▸ Задание
Как называется статья А. Смирнова, которая упоминается в отрывке о критике работы Михайлова?

▸ Текст для чтения
^^^^
Моцарт и Сальери. Кампания по борьбе с отступлениями от исторической правды и литературные нравы эпохи Андропова - Петр Александрович Дружинин
Шрифт:
Интервал:
Закладка:
Говоря о критике Мальгиным работы Михайлова, нельзя умолчать и о статье «Ошибки в диктанте» А. Смирнова, «углубляющей» Мальгина, ибо эта статья низвела полемику на такой уровень, что «есть от чего в отчаянье прийти». Отмечая у Михайлова мельчайшие ошибки и неточности (во многих случаях, конечно, правильно), Смирнов вместе с тем сам допускает ляпсусы весьма серьезные, а один из них – просто невероятен и не идет ни в какое сравнение с «грехами» Михайлова. Позвольте привести доказательства.
^^^^
▸ Исходные данные
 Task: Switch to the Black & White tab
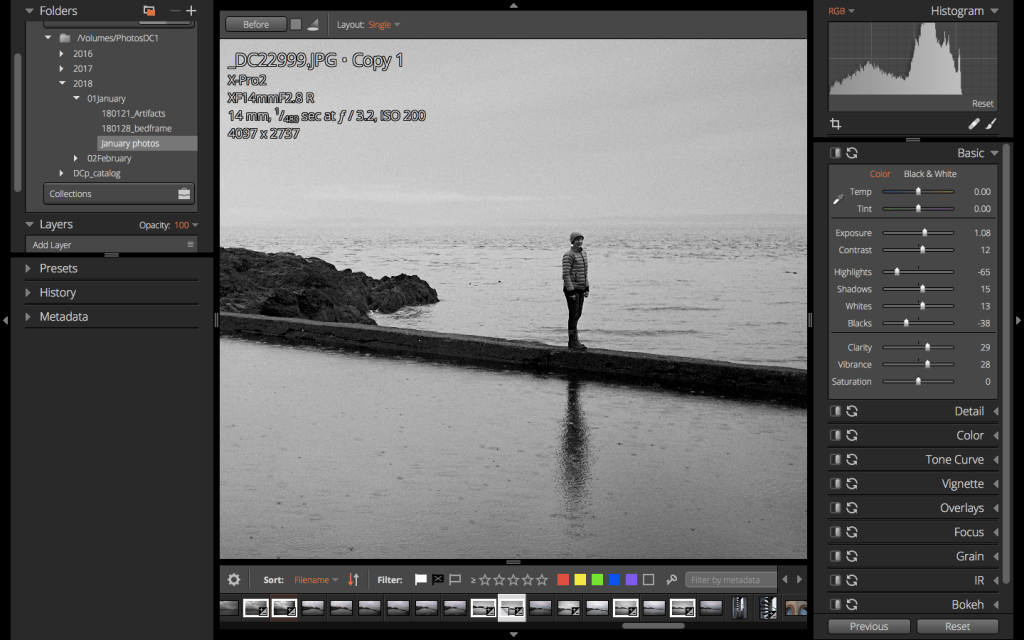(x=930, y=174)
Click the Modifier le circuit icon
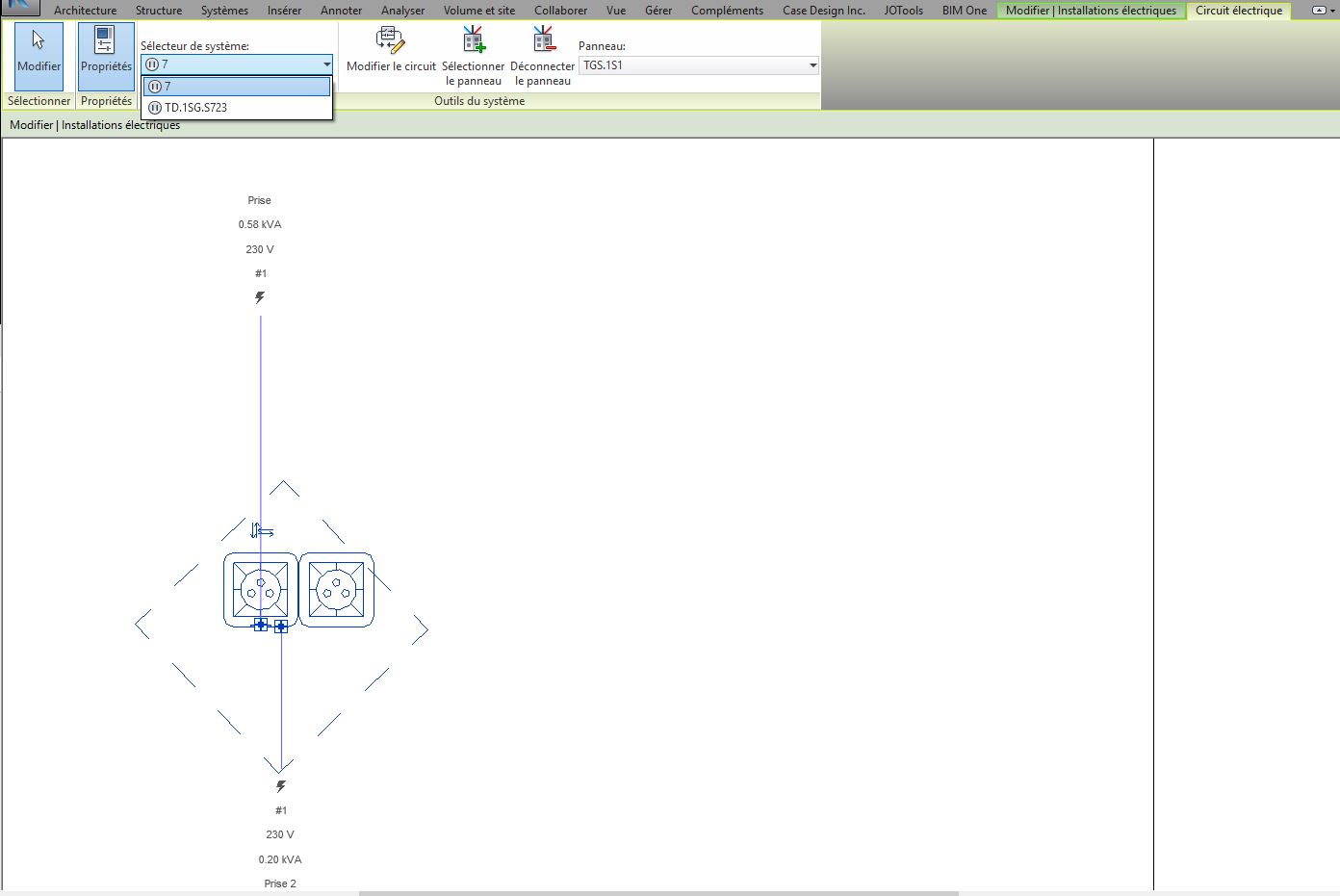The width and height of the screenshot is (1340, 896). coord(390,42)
^^^^
▸ Ответ
«Ошибки в диктанте».